Selected text:

The performance of blue CD-LEDs is currently not as good as that of inorganic QLEDs in terms of device luminance, lifetime, EQE, and color purity due to the intrinsic properties of CD materials [117,121]. However, recent research has shown promising results. In 2019, Sargent’s group reported the synthesis of excellent blue CDs using a solution method with citric acid and diaminonaphthalene, resulting in blue CD-LEDs with a Lmax of 5240 cd m−2 and an EQE of 4.04% [120]. Passivating the surface of the CDs with diaminonaphthalene reduced the trap state and increased the PLQY to 70% ± 10%, while decreasing the proportion of oxygen-containing functional groups led to a significant reduction in the FWHM (35 nm). The wide spectra of CD devices have been a significant obstacle in the development of monochromatic devices. However, in 2021, Kang et al. synthesized strongly blue-emitting O and N codoped CDs by the hydrothermal method from perylene-3,4,9,10-tetracarboxylic dianhydride (PTCDA) and 2,3-diamino phenazine (DAP) [119]. The incorporation of these CDs into PVK to form the EML resulted in CD-LEDs emitting at 452 nm, which closely matches the CIE coordinates of the standard pure blue color (0.14, 0.08) specified in NTSC 1953, achieving a purer blue LED (Figure 6h).

6. Perovskite QDs

The luminescence properties of perovskite materials vary greatly in different dimensions. Unlike conventional two-dimensional materials that require only a few atomic layers thin to exhibit QCE, perovskite materials can form a natural quantum well structure even with two-dimensional layers due to the isolation of the perovskite layer by long-chain molecular groups. However, the quantum effect of perovskite material depends heavily on the thickness of the perovskite in each layer. While three-dimensional perovskites have high electron mobility, their low film coverage and high defect density have hindered the preparation of high-efficiency devices. Quasitwo-dimensional states lie between two and three dimensions and are a combination of polyphase three- and two-dimensional perovskite layers. Several studies have shown that quasitwo-dimensional structures can combine the advantages of both two- and three-dimensional perovskites, but there remain significant challenges in their development.

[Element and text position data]
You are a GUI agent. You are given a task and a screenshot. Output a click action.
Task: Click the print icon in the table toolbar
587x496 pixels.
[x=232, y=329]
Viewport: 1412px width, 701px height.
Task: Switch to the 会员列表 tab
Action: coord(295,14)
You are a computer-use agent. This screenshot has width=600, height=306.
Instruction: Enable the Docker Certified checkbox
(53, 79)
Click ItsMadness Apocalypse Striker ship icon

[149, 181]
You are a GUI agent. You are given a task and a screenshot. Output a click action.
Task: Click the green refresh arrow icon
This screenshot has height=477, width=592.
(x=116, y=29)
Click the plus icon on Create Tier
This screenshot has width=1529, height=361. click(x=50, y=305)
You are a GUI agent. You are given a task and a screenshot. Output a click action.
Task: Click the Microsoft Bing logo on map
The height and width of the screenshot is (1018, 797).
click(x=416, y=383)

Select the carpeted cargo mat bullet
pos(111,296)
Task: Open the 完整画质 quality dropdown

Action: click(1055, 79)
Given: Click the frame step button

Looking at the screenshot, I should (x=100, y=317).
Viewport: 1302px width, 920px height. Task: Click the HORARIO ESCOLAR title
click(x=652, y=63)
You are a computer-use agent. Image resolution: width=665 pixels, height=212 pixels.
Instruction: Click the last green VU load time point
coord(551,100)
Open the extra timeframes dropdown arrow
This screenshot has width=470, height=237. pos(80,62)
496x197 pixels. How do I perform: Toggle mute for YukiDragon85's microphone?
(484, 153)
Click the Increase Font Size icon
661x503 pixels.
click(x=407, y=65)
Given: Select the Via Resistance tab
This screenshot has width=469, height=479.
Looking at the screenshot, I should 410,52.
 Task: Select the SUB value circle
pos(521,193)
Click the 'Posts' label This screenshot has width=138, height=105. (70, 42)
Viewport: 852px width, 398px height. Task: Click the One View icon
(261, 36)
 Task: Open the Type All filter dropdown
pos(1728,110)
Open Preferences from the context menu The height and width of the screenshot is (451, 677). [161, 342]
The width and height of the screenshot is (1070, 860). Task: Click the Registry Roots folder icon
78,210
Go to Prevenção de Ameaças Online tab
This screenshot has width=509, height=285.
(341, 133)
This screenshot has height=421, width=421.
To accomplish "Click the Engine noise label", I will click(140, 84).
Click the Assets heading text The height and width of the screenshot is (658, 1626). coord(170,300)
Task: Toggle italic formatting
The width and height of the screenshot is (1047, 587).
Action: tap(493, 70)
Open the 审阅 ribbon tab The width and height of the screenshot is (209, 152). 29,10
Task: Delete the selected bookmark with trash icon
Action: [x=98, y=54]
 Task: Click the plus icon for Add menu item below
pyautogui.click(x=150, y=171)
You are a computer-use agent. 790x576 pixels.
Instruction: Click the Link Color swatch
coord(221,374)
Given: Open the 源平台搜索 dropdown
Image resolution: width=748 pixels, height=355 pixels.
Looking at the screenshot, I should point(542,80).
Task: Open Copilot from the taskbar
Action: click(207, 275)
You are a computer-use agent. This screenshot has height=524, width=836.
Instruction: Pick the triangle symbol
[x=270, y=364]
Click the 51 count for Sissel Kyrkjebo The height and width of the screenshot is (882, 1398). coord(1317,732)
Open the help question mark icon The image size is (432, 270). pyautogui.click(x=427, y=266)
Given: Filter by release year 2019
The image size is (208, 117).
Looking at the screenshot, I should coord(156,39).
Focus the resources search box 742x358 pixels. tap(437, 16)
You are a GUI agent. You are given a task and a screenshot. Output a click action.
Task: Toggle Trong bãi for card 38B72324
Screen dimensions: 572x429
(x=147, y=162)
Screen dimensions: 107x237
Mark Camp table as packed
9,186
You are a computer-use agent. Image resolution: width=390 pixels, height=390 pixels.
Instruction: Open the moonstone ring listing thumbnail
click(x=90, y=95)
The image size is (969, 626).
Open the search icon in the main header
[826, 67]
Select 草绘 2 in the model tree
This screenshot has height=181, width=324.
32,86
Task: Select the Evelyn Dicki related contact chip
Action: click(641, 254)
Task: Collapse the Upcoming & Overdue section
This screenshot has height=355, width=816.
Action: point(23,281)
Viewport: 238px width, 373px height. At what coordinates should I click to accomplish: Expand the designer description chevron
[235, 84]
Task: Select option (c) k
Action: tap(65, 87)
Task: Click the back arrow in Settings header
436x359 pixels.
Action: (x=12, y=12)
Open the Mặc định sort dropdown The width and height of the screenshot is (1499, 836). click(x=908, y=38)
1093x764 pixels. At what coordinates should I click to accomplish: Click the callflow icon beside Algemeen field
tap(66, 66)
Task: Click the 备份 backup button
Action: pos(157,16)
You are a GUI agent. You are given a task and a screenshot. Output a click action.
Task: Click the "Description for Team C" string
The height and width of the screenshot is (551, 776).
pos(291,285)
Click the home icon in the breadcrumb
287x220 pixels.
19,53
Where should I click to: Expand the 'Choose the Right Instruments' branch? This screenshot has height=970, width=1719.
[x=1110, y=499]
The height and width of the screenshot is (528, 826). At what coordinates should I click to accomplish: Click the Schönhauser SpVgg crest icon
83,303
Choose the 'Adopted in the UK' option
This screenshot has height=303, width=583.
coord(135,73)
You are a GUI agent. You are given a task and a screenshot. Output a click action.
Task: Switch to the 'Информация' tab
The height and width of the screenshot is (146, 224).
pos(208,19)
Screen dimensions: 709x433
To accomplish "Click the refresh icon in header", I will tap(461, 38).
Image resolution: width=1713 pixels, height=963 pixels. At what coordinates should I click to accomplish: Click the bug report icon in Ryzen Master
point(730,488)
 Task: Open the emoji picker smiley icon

Written exercise 1: Using the passage on blue CD-LEDs and perovskite QDs, decide whether each statement agrees with it: (a) The blue CD-LEDs from Sargent's group reached an EQE of 4.04%. (b) Kang et al. made their CDs by a solution method with citric acid. (c) Three-dimensional perovskites have low electron mobility. For each statement, answer yes or no and quote the deciding words from the passage.
Written exercise 2: According to the passage on blue CD-LEDs and perovskite QDs, what PLQY did the CDs reach after their surface was passivated with diaminonaphthalene?
Written exercise 3: Pick up the passage on blue CD-LEDs and perovskite QDs after its final sentence and continue it.

Task result 1:
(a) Yes: "resulting in blue CD-LEDs with a Lmax of 5240 cd m−2 and an EQE of 4.04%"
(b) No: "synthesized strongly blue-emitting O and N codoped CDs by the hydrothermal method from perylene-3,4,9,10-tetracarboxylic dianhydride (PTCDA) and 2,3-diamino phenazine (DAP)"
(c) No: "While three-dimensional perovskites have high electron mobility"

Task result 2: The PLQY rose to 70% ± 10%.

Task result 3:
PQDs are a type of zero-dimensional perovskite material that exhibits QCE and quantization of near band-edge states when their size is smaller than the Bohr radius. PQDs, similar to other inorganic QDs such as CdSe, InP, and ZnSeTe, exhibit a high PLQY, a narrow emission linewidth, and controllable growth regulation. Two primary methods for achieving deep blue emission in PQDs have emerged. The first approach involves adjusting the size of the PQDs using the ligand-assisted reprecipitation process to control QCE, as demonstrated by Rogach et al. in 2015. By manipulating the temperature, they modulated the emission spectrum of CH3NH3PbBr3 QDs (1.8–3.6 nm) from 475 nm to 520 nm [122]. The second approach involves introducing Cl to modulate the emission wavelength by controlling the ratio of Br/Cl halogens. Kovalenko et al. synthesized CsPbX3 and achieved emission spectra throughout the visible region of 410–700 nm by changing the halogen ratio [123,124]. The resulting CsPbX3 QDs displayed narrow emission line widths of 12–42 nm, a wide gamut of up to 140% of the NTSC color standard, and a high PLQY of up to 90%.

6.1. Quantum Confinement Effect of Perovskite QDs

One approach to achieving spectral modulation in PQD technology is to adjust the bandgap of the PQDs through QCE. This method requires precise control of the crystal growth of the PQDs, which ideally should be close to the Bohr radius. Yang et al. attempted to enhance size uniformity and reduce crystal defects by using ice water and liquid nitrogen to temporarily halt QD growth during synthesis [125]. Ultrafast thermodynamically controlled QDs (UFTDC-QDs) were synthesized using this method and were found to reduce the injection barrier compared to ice water and liquid nitrogen treatment as a control variable for UFTDC (Figure 7a). Perovskite LED (PeLED) prepared on this basis achieved an EQE of 3.66%, a Lmax of 2100 cd m−2 at 460 nm, and a T50 of 288 s.

Temperature is not the only factor that can control the reaction process. Mathews et al. used octyl phosphonic acid (OPA) ligands to modulate the growth rate of PQDs [126]. This approach effectively decoupled the PQD nucleation and growth stages, and the reaction duration was determined by preventing PQD growth with the addition of the dodecyl dimethyl ammonium bromide (DDAB) ligand. This method achieved CsPbBr3 QD emission wavelengths between 501 and 517 nm. Pradhan et al. reported on CsPbBr3 QDs with adjustable wide window sizes [127]. The size and shape of the QDs could be precisely controlled by changing the concentration of the alkylammonium bromide reagent without altering the reaction temperature or the ligand. Cao’s group also investigated the use of macromolecule (6-amino-6-deoxy) beta-cyclodextrin (6A-βCD) as a new cationic ligand to replace the OAM [128]. The spatial hindrance and cage junction of 6A-βCD effectively limited the size of CsPbBr3 QDs in three dimensions, achieving blue emission of 400–500 nm (Figure 7b), with a PLQY up to 72.4%.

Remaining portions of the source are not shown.